Document excerpt:
-- Opening Marker --
Plough Publishing has rendered all spiritual souls a great service by putting together this collection of excerpts from the writings of Dorothy Day. As D. L. Mayfield comments in the introduction:
"Instead of holding her up as a saint to admire, these writings instead portray an ordinary person simply trying to walk the road of following Christ. . . . She calls on us to lay down our burdens and instead link arms with other Christ-followers throughout the centuries."
Day put others before herself as demonstrated with her work at the New York Catholic Worker, a communal hospitality house for the unemployed and homeless that she founded with Peter Maurin in 1933. She was an advocate for nonviolence and spoke truth to power in her many acts of civil disobedience. When she died in 1980. she owned a creaking bed, a writing desk, a bookshelf, a teapot, and a radio. Her spiritual legacy was immense.
Here are some of her quotes from the five sections of the book: A Way of Faith, A Way of Love, A Way of Prayer, A Way of Life, A Way of Community.
On Discipleship to Jesus
"Our arms are linked — we try to be neighbors of his, and
to speak up for his principles. That's a lifetime job."
It's A Tough World Out There
"Life gets harder. How hard it is to down the violence in our own natures — to 'be present' and suffer and have faith and hope. To keep an appearance at least of calm confidence that 'all will be well, all will be very well.' Must read Julian of Norwich again."
Keep Asking for This Love
"Two people who are deeply in love are thinking of each other all the time and what they can do for each other. So we must be with God. The love of God is more intense than any human love. Keep asking for this love."
"What unbearable suffering there is in the world today, all around us, in mental hospitals, in prisons as well as in war, and we know little more about them than the Germans claimed to know of the atrocities committed during the Holocaust in Europe. When we do know, what can we do? We cry out helplessly, to lighten the burden of suffering in the world. We have the teaching of Jesus on the works of mercy listed in the twenty-fifth chapter of Saint Matthew, of course."
Be a Witness to This Other Kingdom
"Our lives are open to all. We belong to a kingdom not of this world, though we are in it. May you be a constant reminder, a witness, of this other kingdom, this glorious and beautiful kingdom where we are willing and obedient and joyful subjects."
-- Closing Marker --
What the task requires:
Decide whether each statement agrees with the book review, answering yes or no and quoting the deciding words. 1. Day founded the New York Catholic Worker together with Peter Maurin in 1933. 2. The collection is divided into four sections. 3. Dorothy Day wrote the introduction to the collection. The rows that come next are not needed.

Items from a data source:
-- Opening Marker --
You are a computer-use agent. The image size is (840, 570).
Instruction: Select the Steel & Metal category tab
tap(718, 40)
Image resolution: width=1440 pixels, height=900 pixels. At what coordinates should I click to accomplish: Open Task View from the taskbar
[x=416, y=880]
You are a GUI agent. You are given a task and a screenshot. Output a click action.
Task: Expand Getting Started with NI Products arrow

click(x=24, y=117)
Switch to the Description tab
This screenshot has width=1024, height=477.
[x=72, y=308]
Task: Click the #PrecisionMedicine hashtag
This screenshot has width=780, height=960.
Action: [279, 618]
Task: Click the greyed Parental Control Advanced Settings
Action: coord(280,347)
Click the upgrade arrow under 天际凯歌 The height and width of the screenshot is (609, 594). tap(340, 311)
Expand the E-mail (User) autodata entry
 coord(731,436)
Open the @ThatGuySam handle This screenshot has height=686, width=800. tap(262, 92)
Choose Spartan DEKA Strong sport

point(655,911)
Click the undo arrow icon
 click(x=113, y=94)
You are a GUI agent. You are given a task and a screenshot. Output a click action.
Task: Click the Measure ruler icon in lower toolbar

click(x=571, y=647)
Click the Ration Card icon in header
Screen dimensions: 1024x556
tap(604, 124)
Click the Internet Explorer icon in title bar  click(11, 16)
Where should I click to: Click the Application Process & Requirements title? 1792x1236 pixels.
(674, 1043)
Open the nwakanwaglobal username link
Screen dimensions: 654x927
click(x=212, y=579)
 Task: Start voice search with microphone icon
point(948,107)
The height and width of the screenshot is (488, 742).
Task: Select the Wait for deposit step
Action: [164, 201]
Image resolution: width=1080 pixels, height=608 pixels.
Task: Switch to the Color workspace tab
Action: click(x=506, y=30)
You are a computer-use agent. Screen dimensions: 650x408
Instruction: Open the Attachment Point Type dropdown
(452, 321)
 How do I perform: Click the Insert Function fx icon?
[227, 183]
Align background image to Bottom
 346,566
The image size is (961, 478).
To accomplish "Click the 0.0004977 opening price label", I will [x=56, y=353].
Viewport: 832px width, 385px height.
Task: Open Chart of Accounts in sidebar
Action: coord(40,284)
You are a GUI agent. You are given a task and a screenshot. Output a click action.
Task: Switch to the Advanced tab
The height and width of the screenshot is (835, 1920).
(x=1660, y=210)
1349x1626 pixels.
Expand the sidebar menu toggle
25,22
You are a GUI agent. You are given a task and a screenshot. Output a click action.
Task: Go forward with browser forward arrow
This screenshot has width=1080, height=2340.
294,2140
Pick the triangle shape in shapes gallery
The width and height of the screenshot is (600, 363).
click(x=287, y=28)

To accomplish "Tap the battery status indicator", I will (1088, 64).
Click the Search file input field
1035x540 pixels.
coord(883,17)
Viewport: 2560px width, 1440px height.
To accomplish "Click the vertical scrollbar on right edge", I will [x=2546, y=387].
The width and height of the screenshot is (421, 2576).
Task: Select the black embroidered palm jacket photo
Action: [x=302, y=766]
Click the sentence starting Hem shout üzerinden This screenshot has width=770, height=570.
-- Closing Marker --
Output for this task:
1. Yes: "that she founded with Peter Maurin in 1933"
2. No: "from the five sections of the book"
3. No: "As D. L. Mayfield comments in the introduction"